• **Passage for review**
☆ ☆ ☆ ☆

Understanding the stages of friction skin growth during fetal development is of utmost importance to the friction ridge identification specialist. The task of explaining friction skin persistency and uniqueness would be a difficult one to say the least without this knowledge.
Scientific research has provided us with reasons as to why fingerprints are persistent and unique - the main premises of fingerprint identification.
The embryonic skin at 4 to 5 weeks consists of a single layer of surface ectoderm (later to form the epidermis) overlying the mesenchyme (connective tissue derived from mesoderm and forms the connective tissue in the dermis).
The layer of surface ectodermal cells proliferate and form a layer of squamous (flattened) epithelium, the periderm, and a basal germinative layer. The cells of the periderm continually undergo keratinization (maturization process) and desquamation (process of cells sloughing off) and are replaced by cells arising from the basal layer.
The basal germinative layer of the epidermis becomes the stratum germinativum, which produces new cells that are displaced into the layers superficial to it. At 8 weeks, the epidermis has the thickness of three or four cells. Even at this early stage the epidermis is strongly constructed. The surface membranes of adjacent cells, which are smooth at this time, lie against one another but at some points on these adjoining cell walls are junctions. At these junctions are structures called desmosomes. As the skin develops, these desmosomes grow larger and the cell junctions become wavy lines and the cell walls interdigitate.
Development of Volar Pads
Embryology research has shown that the development of epidermal ridges are preceded by the formation of volar pads (swelling of mesenchymal tissue) that first appear as elevations on the palm around 6.5 weeks postfertilization, followed by the five digits about one week later.
Volar pads exhibit rapid growth between 6.5 and 10.5 weeks. Initially the pads appear evenly rounded, however, by the 9th week, the pads begin to vary in both position and shape.

☆ ☆ ☆ ☆

• **Supplied records**
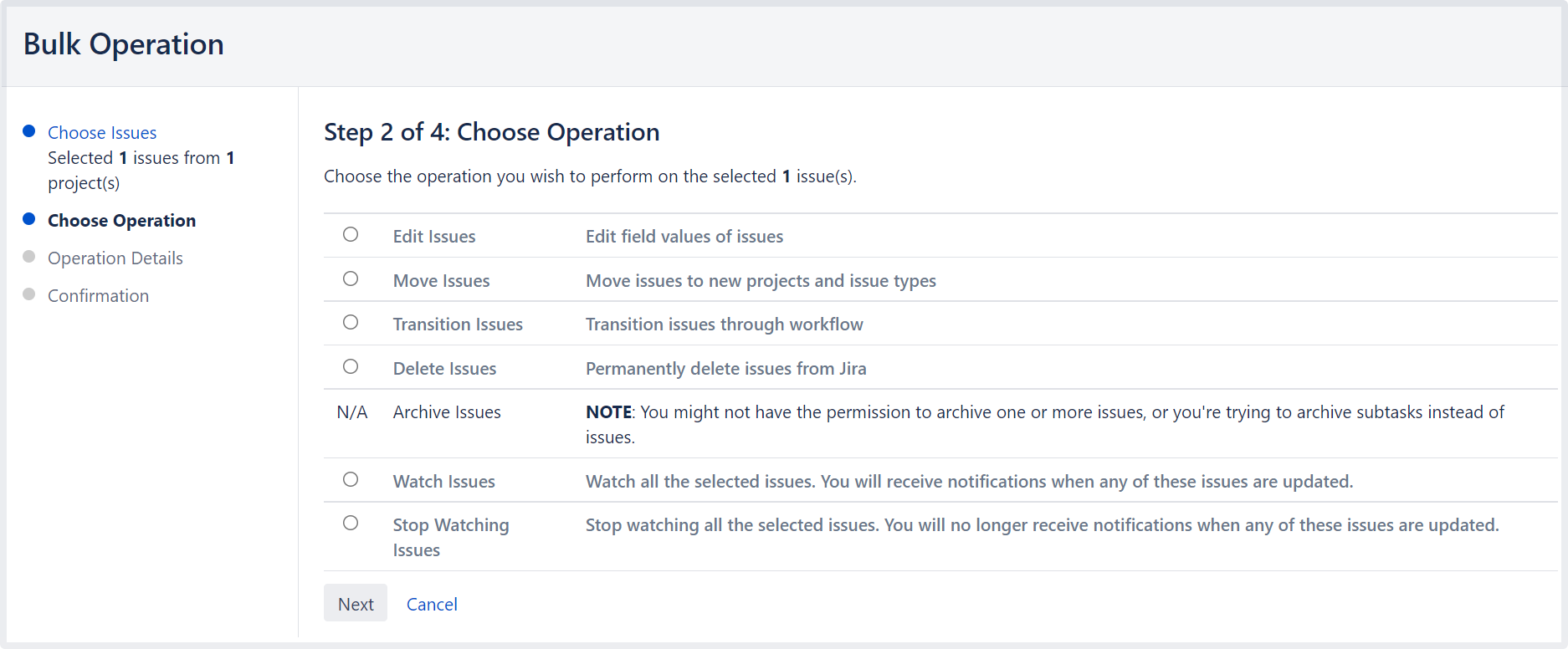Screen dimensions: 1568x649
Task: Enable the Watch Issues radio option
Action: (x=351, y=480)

☆ ☆ ☆ ☆

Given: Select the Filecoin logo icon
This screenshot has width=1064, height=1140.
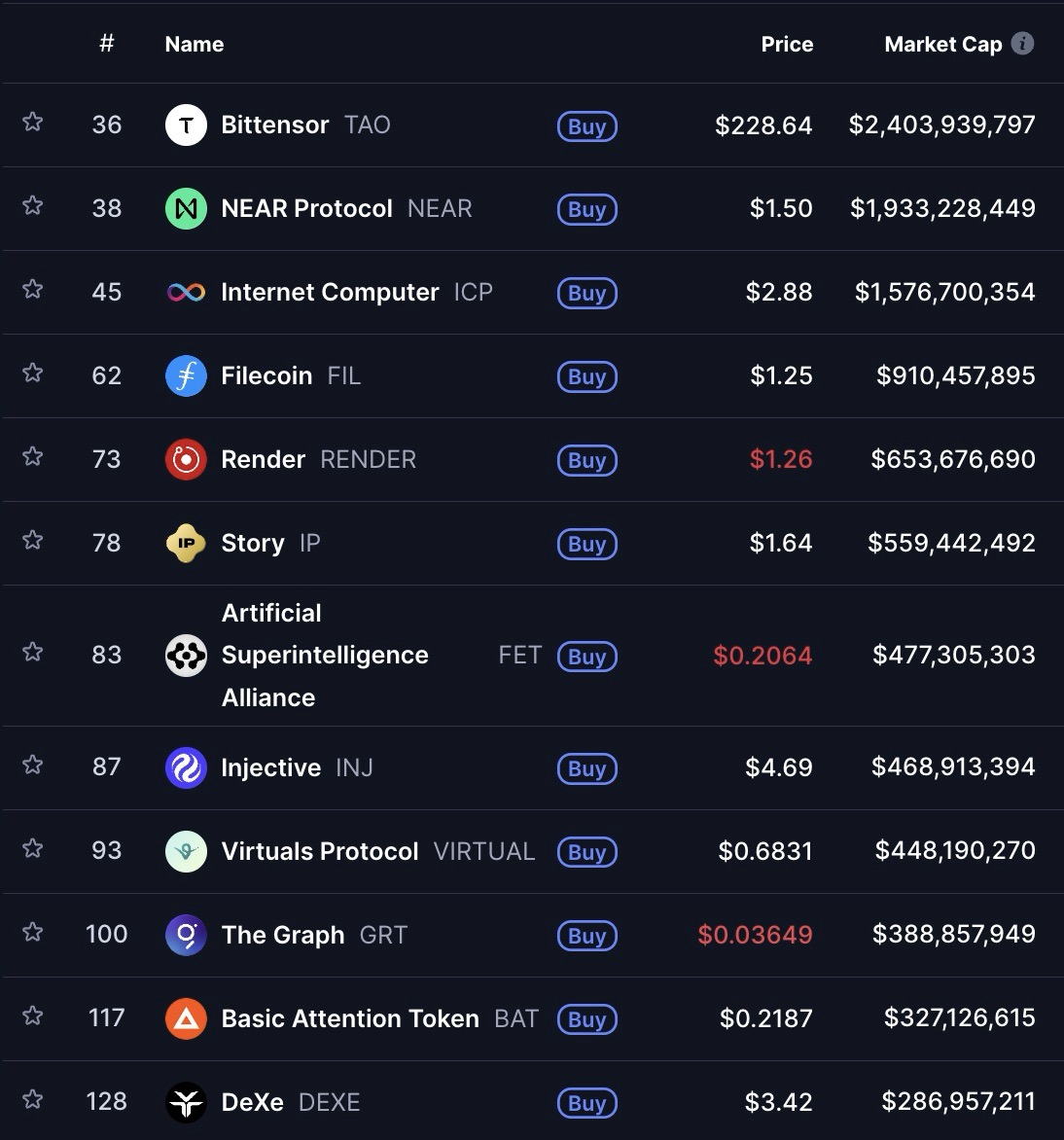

☆ ☆ ☆ ☆

• **To do**
1. Which terms in the passage on fetal friction skin development are followed by a parenthetical explanation?
2. Could you resume the passage on fetal friction skin development after its final sentence?

• **Answers for the exercise**
1.
- surface ectoderm
- mesenchyme
- squamous
- keratinization
- desquamation
- volar pads

2.
There have been numerous studies on volar pad development and its influence on friction ridge path configuration and pattern formation. Studies have shown that there is a direct correlation between the location, shape and size of volar pads and friction ridge patterns. The shape of the volar pad can be the result of genetics or external physical influences or a combination of both. Similarities in overall pattern design can be seen quite often in siblings - especially identical twins. This is apparently the result of similar genetic encoding responsible for volar pad development. Since identical twins have the same DNA, if they have different overall friction ridge patterns (ie.loop v. whorl) it is believed to be caused by external pressures and stresses (differential growth) which have altered the volar pad shape during fetal development.
In 1929, Harold Cummins published a paper "The Topographic History of the Volar Pads In The Human Embryo". In his paper he describes how the growth of epidermal (friction) ridges is dependant on "two major development circumstances, namely, variations in the histology of different regions and differential growth incident to the production of irregular reliefs of the volar surfaces".
He goes on to say...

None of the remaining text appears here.